▶ [Work request]
Would you return every entry below without a single difference?

+++ Given entries +++

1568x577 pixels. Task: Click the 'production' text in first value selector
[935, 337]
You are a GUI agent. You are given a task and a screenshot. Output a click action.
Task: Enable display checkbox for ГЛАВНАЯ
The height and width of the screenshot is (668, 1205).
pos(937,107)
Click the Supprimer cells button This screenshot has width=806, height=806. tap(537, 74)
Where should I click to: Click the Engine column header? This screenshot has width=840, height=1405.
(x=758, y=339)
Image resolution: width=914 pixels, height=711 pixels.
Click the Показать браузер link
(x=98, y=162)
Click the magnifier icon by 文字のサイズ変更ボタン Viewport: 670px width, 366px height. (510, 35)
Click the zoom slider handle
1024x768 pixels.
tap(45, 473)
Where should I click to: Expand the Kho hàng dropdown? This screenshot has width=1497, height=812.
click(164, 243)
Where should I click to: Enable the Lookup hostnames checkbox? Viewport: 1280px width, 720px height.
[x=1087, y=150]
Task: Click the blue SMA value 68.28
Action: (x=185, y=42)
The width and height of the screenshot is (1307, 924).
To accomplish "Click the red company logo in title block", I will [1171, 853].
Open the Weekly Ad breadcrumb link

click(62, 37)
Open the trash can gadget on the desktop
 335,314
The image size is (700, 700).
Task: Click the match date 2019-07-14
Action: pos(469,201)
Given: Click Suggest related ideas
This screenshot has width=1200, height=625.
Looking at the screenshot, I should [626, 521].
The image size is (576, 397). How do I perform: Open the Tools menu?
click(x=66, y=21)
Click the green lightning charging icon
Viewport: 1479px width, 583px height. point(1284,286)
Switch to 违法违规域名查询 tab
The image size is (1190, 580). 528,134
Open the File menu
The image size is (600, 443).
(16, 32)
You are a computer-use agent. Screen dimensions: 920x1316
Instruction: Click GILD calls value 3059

+++

▶ [Reply to the task]
1568x577 pixels. Task: Click the 'production' text in first value selector
[935, 337]
You are a GUI agent. You are given a task and a screenshot. Output a click action.
Task: Enable display checkbox for ГЛАВНАЯ
The height and width of the screenshot is (668, 1205).
pos(937,107)
Click the Supprimer cells button This screenshot has width=806, height=806. tap(537, 74)
Where should I click to: Click the Engine column header? This screenshot has width=840, height=1405.
(x=758, y=339)
Image resolution: width=914 pixels, height=711 pixels.
Click the Показать браузер link
(x=98, y=162)
Click the magnifier icon by 文字のサイズ変更ボタン Viewport: 670px width, 366px height. (510, 35)
Click the zoom slider handle
1024x768 pixels.
tap(45, 473)
Where should I click to: Expand the Kho hàng dropdown? This screenshot has width=1497, height=812.
click(164, 243)
Where should I click to: Enable the Lookup hostnames checkbox? Viewport: 1280px width, 720px height.
[x=1087, y=150]
Task: Click the blue SMA value 68.28
Action: (x=185, y=42)
The width and height of the screenshot is (1307, 924).
To accomplish "Click the red company logo in title block", I will [1171, 853].
Open the Weekly Ad breadcrumb link

click(62, 37)
Open the trash can gadget on the desktop
 335,314
The image size is (700, 700).
Task: Click the match date 2019-07-14
Action: pos(469,201)
Given: Click Suggest related ideas
This screenshot has width=1200, height=625.
Looking at the screenshot, I should [626, 521].
The image size is (576, 397). How do I perform: Open the Tools menu?
click(x=66, y=21)
Click the green lightning charging icon
Viewport: 1479px width, 583px height. point(1284,286)
Switch to 违法违规域名查询 tab
The image size is (1190, 580). 528,134
Open the File menu
The image size is (600, 443).
(16, 32)
You are a computer-use agent. Screen dimensions: 920x1316
Instruction: Click GILD calls value 3059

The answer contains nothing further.